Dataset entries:
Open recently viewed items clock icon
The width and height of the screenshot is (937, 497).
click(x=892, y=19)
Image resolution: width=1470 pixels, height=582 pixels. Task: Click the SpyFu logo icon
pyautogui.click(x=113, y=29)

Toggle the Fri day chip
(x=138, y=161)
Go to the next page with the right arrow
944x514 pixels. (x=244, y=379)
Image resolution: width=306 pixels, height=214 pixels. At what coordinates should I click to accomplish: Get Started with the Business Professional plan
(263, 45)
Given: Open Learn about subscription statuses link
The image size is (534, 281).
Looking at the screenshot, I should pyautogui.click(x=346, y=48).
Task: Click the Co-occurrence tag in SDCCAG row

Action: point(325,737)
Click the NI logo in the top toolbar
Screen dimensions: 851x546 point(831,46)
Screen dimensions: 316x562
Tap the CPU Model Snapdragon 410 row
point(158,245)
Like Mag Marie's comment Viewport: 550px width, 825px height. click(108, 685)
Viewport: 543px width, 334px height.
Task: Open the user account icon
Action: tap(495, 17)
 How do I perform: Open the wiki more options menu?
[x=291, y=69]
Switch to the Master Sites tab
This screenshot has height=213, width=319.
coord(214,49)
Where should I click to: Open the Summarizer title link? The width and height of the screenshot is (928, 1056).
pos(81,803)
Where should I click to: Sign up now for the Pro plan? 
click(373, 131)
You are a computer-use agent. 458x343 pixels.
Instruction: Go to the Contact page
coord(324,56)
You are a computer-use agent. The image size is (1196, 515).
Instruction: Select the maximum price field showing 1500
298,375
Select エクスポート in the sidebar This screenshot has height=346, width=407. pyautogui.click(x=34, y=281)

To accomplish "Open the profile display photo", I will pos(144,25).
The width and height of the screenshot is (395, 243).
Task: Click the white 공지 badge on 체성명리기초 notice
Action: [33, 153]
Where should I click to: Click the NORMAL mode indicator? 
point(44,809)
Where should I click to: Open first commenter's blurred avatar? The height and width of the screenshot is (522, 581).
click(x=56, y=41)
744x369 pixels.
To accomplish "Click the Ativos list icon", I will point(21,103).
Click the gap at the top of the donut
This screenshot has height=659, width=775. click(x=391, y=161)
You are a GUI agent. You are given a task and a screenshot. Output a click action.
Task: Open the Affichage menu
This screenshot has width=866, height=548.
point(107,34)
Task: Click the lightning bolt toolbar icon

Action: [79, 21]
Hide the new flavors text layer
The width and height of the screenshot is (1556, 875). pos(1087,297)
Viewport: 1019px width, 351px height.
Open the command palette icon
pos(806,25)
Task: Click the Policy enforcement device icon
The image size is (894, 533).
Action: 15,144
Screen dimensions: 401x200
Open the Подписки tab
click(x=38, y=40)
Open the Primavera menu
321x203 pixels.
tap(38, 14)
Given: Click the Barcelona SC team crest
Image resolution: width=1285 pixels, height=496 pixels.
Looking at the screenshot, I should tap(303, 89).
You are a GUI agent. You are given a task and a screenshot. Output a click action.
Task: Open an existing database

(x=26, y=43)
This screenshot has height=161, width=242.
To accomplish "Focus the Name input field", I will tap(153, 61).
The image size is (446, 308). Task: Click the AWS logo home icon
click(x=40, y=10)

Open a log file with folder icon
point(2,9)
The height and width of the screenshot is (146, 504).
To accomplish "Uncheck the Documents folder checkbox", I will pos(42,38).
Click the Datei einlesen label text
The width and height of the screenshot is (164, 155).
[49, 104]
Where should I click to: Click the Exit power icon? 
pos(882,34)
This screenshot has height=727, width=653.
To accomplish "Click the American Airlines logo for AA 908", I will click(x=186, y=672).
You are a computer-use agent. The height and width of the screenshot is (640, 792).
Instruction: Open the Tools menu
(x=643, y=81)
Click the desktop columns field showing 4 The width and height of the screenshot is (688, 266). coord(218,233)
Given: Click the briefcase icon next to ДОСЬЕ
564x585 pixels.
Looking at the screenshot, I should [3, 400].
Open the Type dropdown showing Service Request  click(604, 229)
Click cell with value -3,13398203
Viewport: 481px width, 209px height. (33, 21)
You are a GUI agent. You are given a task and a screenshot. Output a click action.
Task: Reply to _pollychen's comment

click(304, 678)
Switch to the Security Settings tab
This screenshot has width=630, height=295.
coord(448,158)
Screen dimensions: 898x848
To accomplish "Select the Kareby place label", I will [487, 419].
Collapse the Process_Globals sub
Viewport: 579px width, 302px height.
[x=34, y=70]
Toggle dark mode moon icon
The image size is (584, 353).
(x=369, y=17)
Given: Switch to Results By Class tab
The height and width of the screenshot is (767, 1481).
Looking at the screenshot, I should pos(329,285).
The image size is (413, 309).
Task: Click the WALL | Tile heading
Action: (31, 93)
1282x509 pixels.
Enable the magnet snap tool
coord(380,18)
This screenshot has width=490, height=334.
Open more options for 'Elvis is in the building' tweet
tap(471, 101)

• Problem:
With nothing omitted, set down all of the records again.

• Result of the exercise:
Open recently viewed items clock icon
The width and height of the screenshot is (937, 497).
click(x=892, y=19)
Image resolution: width=1470 pixels, height=582 pixels. Task: Click the SpyFu logo icon
pyautogui.click(x=113, y=29)

Toggle the Fri day chip
(x=138, y=161)
Go to the next page with the right arrow
944x514 pixels. (x=244, y=379)
Image resolution: width=306 pixels, height=214 pixels. At what coordinates should I click to accomplish: Get Started with the Business Professional plan
(263, 45)
Given: Open Learn about subscription statuses link
The image size is (534, 281).
Looking at the screenshot, I should pyautogui.click(x=346, y=48).
Task: Click the Co-occurrence tag in SDCCAG row

Action: point(325,737)
Click the NI logo in the top toolbar
Screen dimensions: 851x546 point(831,46)
Screen dimensions: 316x562
Tap the CPU Model Snapdragon 410 row
point(158,245)
Like Mag Marie's comment Viewport: 550px width, 825px height. click(108, 685)
Viewport: 543px width, 334px height.
Task: Open the user account icon
Action: tap(495, 17)
 How do I perform: Open the wiki more options menu?
[x=291, y=69]
Switch to the Master Sites tab
This screenshot has height=213, width=319.
coord(214,49)
Where should I click to: Open the Summarizer title link? The width and height of the screenshot is (928, 1056).
pos(81,803)
Where should I click to: Sign up now for the Pro plan? 
click(373, 131)
You are a computer-use agent. 458x343 pixels.
Instruction: Go to the Contact page
coord(324,56)
You are a computer-use agent. The image size is (1196, 515).
Instruction: Select the maximum price field showing 1500
298,375
Select エクスポート in the sidebar This screenshot has height=346, width=407. pyautogui.click(x=34, y=281)

To accomplish "Open the profile display photo", I will pos(144,25).
The width and height of the screenshot is (395, 243).
Task: Click the white 공지 badge on 체성명리기초 notice
Action: [33, 153]
Where should I click to: Click the NORMAL mode indicator? 
point(44,809)
Where should I click to: Open first commenter's blurred avatar? The height and width of the screenshot is (522, 581).
click(x=56, y=41)
744x369 pixels.
To accomplish "Click the Ativos list icon", I will point(21,103).
Click the gap at the top of the donut
This screenshot has height=659, width=775. click(x=391, y=161)
You are a GUI agent. You are given a task and a screenshot. Output a click action.
Task: Open the Affichage menu
This screenshot has width=866, height=548.
point(107,34)
Task: Click the lightning bolt toolbar icon

Action: [79, 21]
Hide the new flavors text layer
The width and height of the screenshot is (1556, 875). pos(1087,297)
Viewport: 1019px width, 351px height.
Open the command palette icon
pos(806,25)
Task: Click the Policy enforcement device icon
The image size is (894, 533).
Action: 15,144
Screen dimensions: 401x200
Open the Подписки tab
click(x=38, y=40)
Open the Primavera menu
321x203 pixels.
tap(38, 14)
Given: Click the Barcelona SC team crest
Image resolution: width=1285 pixels, height=496 pixels.
Looking at the screenshot, I should tap(303, 89).
You are a GUI agent. You are given a task and a screenshot. Output a click action.
Task: Open an existing database

(x=26, y=43)
This screenshot has height=161, width=242.
To accomplish "Focus the Name input field", I will tap(153, 61).
The image size is (446, 308). Task: Click the AWS logo home icon
click(x=40, y=10)

Open a log file with folder icon
point(2,9)
The height and width of the screenshot is (146, 504).
To accomplish "Uncheck the Documents folder checkbox", I will pos(42,38).
Click the Datei einlesen label text
The width and height of the screenshot is (164, 155).
[49, 104]
Where should I click to: Click the Exit power icon? 
pos(882,34)
This screenshot has height=727, width=653.
To accomplish "Click the American Airlines logo for AA 908", I will click(x=186, y=672).
You are a computer-use agent. The height and width of the screenshot is (640, 792).
Instruction: Open the Tools menu
(x=643, y=81)
Click the desktop columns field showing 4 The width and height of the screenshot is (688, 266). coord(218,233)
Given: Click the briefcase icon next to ДОСЬЕ
564x585 pixels.
Looking at the screenshot, I should [3, 400].
Open the Type dropdown showing Service Request  click(604, 229)
Click cell with value -3,13398203
Viewport: 481px width, 209px height. (33, 21)
You are a GUI agent. You are given a task and a screenshot. Output a click action.
Task: Reply to _pollychen's comment

click(304, 678)
Switch to the Security Settings tab
This screenshot has width=630, height=295.
coord(448,158)
Screen dimensions: 898x848
To accomplish "Select the Kareby place label", I will [487, 419].
Collapse the Process_Globals sub
Viewport: 579px width, 302px height.
[x=34, y=70]
Toggle dark mode moon icon
The image size is (584, 353).
(x=369, y=17)
Given: Switch to Results By Class tab
The height and width of the screenshot is (767, 1481).
Looking at the screenshot, I should pos(329,285).
The image size is (413, 309).
Task: Click the WALL | Tile heading
Action: (31, 93)
1282x509 pixels.
Enable the magnet snap tool
coord(380,18)
This screenshot has width=490, height=334.
Open more options for 'Elvis is in the building' tweet
tap(471, 101)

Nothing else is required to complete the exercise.